What the exercise asks. Count the lines in the records below that contain the string "word", matching case exactly, and reply with only that number.

Input.

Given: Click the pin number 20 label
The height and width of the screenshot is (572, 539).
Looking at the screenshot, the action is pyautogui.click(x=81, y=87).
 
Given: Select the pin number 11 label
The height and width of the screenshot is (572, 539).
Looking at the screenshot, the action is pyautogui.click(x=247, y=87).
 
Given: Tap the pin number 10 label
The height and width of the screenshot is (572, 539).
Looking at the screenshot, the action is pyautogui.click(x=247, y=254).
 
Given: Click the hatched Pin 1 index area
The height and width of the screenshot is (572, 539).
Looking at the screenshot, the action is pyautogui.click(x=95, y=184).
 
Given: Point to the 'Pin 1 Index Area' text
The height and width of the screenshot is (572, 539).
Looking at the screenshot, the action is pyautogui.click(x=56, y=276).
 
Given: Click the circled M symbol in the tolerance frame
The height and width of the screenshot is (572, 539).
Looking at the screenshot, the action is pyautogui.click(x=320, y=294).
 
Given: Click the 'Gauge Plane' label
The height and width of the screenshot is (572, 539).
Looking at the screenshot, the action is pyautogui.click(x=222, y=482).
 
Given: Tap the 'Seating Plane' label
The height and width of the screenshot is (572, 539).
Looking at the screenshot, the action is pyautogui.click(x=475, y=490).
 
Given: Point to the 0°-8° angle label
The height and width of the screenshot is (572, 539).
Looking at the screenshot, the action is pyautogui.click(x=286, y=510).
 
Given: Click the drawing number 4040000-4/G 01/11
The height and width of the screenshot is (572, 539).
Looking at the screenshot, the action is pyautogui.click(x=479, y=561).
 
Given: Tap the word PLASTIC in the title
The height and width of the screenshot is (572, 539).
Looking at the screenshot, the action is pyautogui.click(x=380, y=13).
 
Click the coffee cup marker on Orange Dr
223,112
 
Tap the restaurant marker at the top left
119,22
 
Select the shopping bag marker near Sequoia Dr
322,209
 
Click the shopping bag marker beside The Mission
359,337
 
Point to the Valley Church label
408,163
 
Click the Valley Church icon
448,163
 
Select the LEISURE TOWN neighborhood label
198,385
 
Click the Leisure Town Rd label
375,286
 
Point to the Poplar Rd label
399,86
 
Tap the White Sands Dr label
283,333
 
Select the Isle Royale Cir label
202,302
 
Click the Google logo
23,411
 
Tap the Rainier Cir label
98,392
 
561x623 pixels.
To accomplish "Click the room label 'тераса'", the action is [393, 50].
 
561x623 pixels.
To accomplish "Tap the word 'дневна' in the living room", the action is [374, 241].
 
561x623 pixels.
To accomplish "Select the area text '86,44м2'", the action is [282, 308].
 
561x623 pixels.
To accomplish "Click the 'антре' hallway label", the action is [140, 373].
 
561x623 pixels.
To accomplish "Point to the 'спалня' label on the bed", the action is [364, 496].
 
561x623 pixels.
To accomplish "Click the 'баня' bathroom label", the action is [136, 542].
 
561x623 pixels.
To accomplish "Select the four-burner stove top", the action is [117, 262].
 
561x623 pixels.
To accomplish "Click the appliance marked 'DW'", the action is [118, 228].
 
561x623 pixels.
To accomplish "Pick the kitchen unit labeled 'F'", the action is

Full answer. 2